Swedish newspapers have suggested that Mijailović was released from a mental institution just five days before the killing of Lindh, that he has serious mental problems, and had previously been convicted of violent crimes. His motive was not considered political, although Mijailović shortly after his arrest was identified on a photograph as standing in the front row of a crowd adhering to then–Liberal People's Party chairman Lars Leijonborg delivering a speech. A pamphlet taken from the party's electoral cabin was also retrieved among the belongings he had dumped shortly after the murder.

On 6 January 2004, after being presented with the evidence against him, Mijailović confessed to the police that he had stabbed Anna Lindh, without the intention to kill her. He said, "I'm not interested in politics", and "It could have been someone other than Anna Lindh. I have nothing personal against Anna Lindh." The court trial against Mijailović took place from 14 to 17 January 2004. He was found guilty, but the sentencing was postponed to await the recommendations of a psychiatric evaluation ordered by the court.

On 9 March, a report concluded that Mijailović was not considered to be criminally insane at the time of the assassination, and on 23 March, he was sentenced to life imprisonment. However, on 8 July, an appeals court overturned that sentence after tests had concluded that he was suffering from a mental illness at the time of the killing. As a result of the appeals court decision, Mijailović was taken from prison to a closed psychiatric hospital.

Mijailović was for some time a citizen of both Serbia and Montenegro and Sweden but after the crime applied to have his Swedish citizenship revoked. His application was granted by the Swedish Migration Agency on 20 September 2004; however, this did not have any effect on the judicial process.

On 2 December 2004, Mijailović was sentenced by the Supreme Court of Sweden to life imprisonment for the killing of Anna Lindh, overruling the appeals court judgement. He has since attempted to have himself relocated to a Serbian prison, expressing fear for his life. As of 2022, these attempts have been without success.

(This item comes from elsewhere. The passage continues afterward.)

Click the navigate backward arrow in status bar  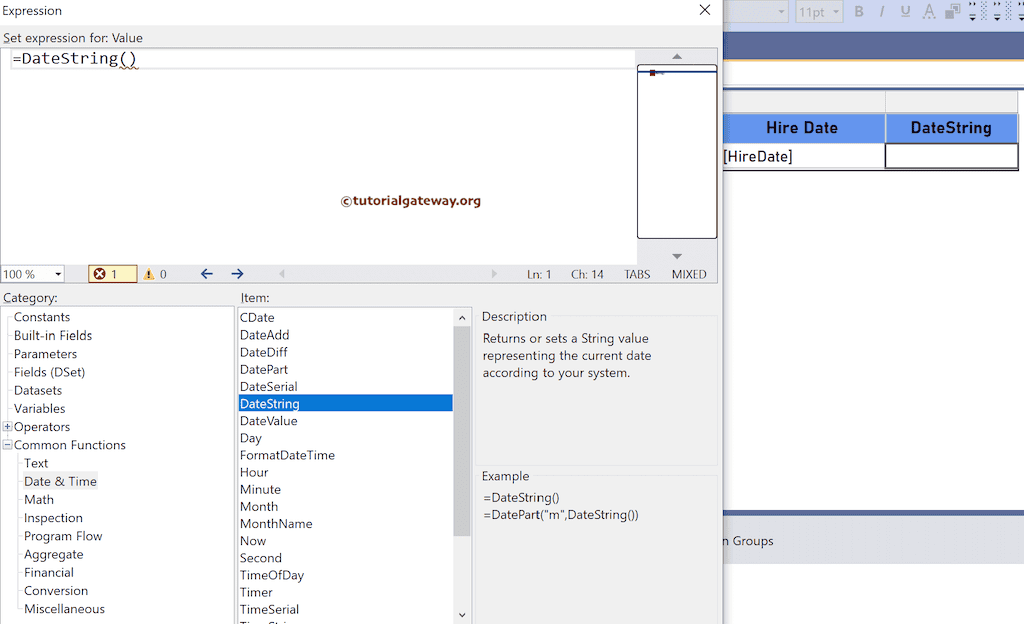207,273
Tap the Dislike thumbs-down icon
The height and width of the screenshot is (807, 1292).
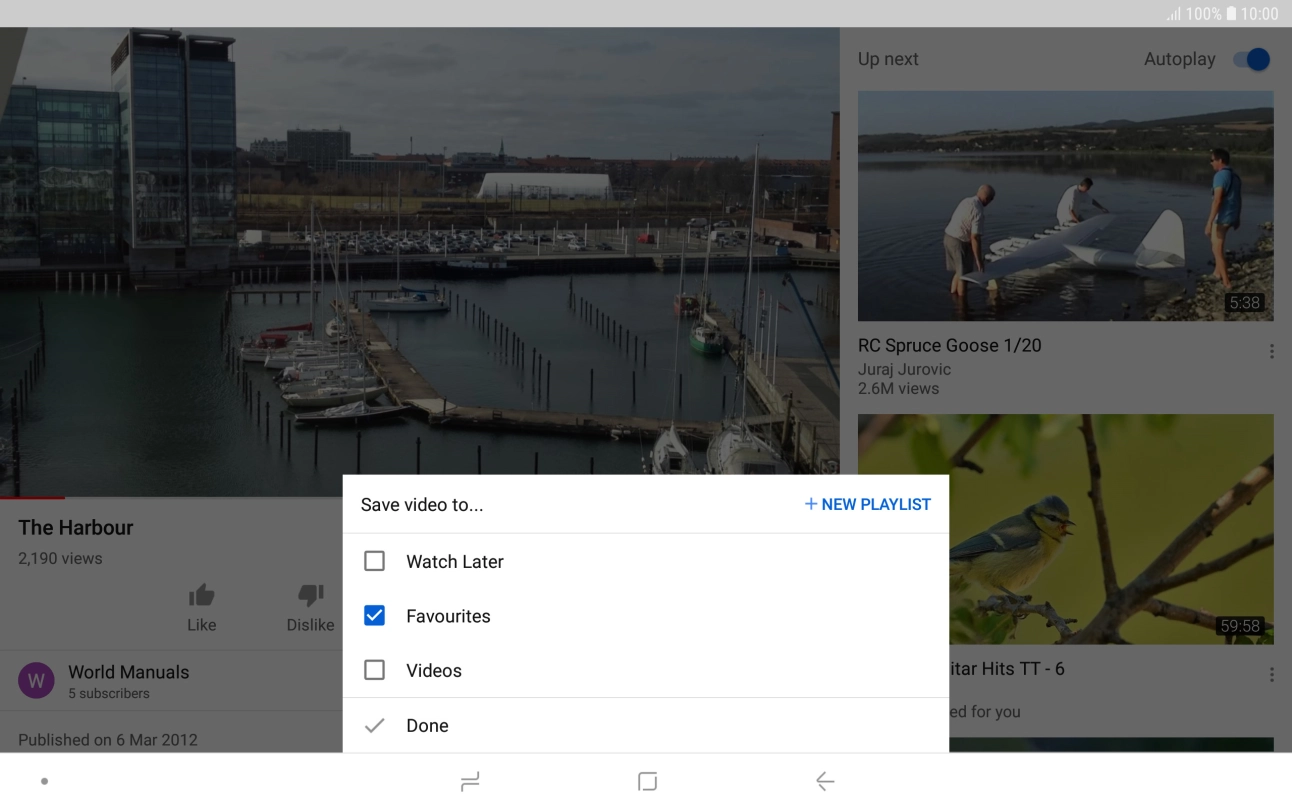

In 2025, Mijailo Mijailovic has been granted special leave. The Swedish Prison and Probation Service sees no security obstacles.

==2011 interview==
In August 2011 Mijailović gave an interview in the Swedish newspaper Expressen, his first such interview since his arrest, in which he talked about the murder of Lindh. Mijailović explained in the interview that the murder was motivated by his hatred of politicians, whom he considered responsible for his hopeless life situation and the fact that he was a "man without a future". Mijailović had met Lindh at the entrance of the NK department store, when Lindh was on her way in. Mijailović recognized her and decided to attack her. He went into the store looking for Lindh on several floors before he finally found her and carried out the attack. He then fled the scene, expecting the police would soon apprehend him.

Mijailović claims not to have been mentally ill at the time. "Feeling bad is not the same as being sick", he explained. The reason that he tried to appear as being mentally ill following his arrest was his belief that life in a psychiatric hospital would be easier than in a prison. Mijailović also revealed in the interview that he had wanted to attack the politician Lars Leijonborg the day before the murder of Lindh , but that he did not have his knife with him at the time. Mijailović says he now realizes that it was wrong to blame his own failures in life on politicians and that he has caused a lot of sorrow.